Problem description
Which lines in the entries below contain the word "Open"? Gather all of them.

Task material
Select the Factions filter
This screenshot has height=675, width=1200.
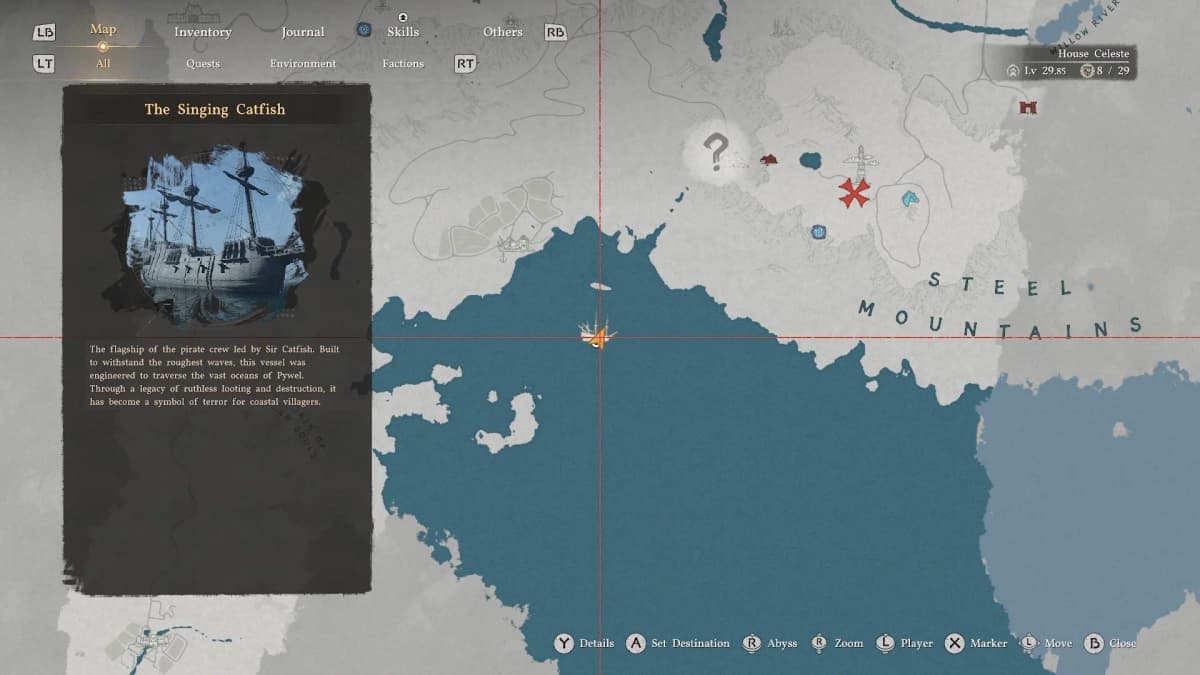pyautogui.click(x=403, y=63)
...
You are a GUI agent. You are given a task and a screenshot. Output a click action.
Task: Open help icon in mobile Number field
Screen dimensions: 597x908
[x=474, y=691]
---
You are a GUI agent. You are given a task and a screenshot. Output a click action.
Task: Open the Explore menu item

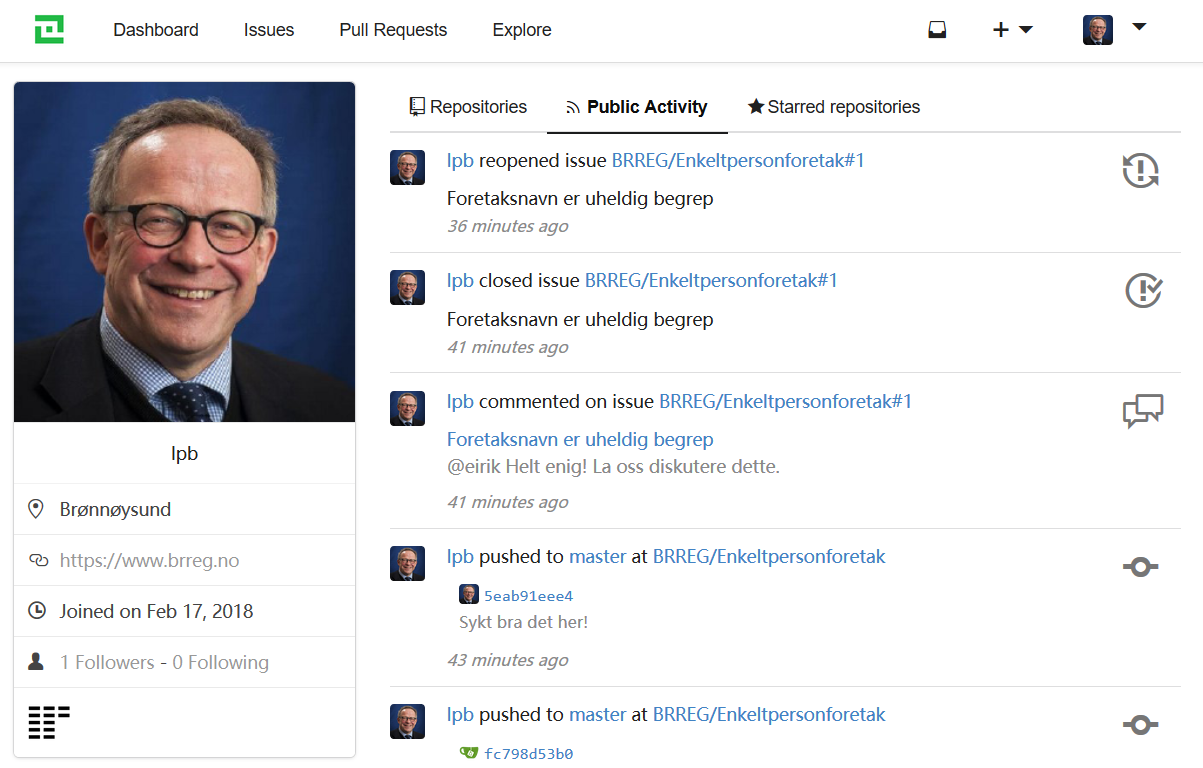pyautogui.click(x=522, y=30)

Task result
Task: Open help icon in mobile Number field
Task: Open the Explore menu item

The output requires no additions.